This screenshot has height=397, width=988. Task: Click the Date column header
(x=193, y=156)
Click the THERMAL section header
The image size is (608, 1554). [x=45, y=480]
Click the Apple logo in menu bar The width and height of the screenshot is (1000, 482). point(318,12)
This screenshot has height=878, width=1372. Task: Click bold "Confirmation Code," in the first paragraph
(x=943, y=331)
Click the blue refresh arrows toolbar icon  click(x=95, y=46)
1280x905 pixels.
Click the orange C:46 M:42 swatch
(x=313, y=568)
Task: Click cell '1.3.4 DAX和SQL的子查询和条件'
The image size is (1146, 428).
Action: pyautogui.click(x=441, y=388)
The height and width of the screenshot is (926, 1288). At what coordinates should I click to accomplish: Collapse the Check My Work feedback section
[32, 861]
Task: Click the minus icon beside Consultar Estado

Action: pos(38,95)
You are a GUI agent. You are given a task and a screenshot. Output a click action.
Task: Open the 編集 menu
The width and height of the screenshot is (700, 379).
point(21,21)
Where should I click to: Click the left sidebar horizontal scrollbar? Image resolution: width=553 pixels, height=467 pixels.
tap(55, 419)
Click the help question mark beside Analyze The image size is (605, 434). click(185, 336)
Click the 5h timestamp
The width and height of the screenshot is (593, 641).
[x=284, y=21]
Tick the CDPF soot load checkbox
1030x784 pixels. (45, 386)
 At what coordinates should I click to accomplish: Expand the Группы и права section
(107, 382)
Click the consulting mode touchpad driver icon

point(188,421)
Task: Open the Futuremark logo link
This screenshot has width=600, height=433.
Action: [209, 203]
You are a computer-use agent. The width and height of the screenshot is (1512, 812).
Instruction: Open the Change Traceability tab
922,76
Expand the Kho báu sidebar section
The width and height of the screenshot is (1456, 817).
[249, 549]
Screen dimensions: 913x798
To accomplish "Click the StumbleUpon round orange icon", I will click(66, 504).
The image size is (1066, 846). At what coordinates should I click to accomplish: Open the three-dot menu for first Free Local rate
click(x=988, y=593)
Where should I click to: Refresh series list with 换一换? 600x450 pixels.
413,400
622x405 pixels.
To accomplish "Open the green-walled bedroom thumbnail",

▶ Exercise
Show every line in the entries above that contains the string "logo".

▶ Task response
Click the Apple logo in menu bar The width and height of the screenshot is (1000, 482). point(318,12)
Task: Open the Futuremark logo link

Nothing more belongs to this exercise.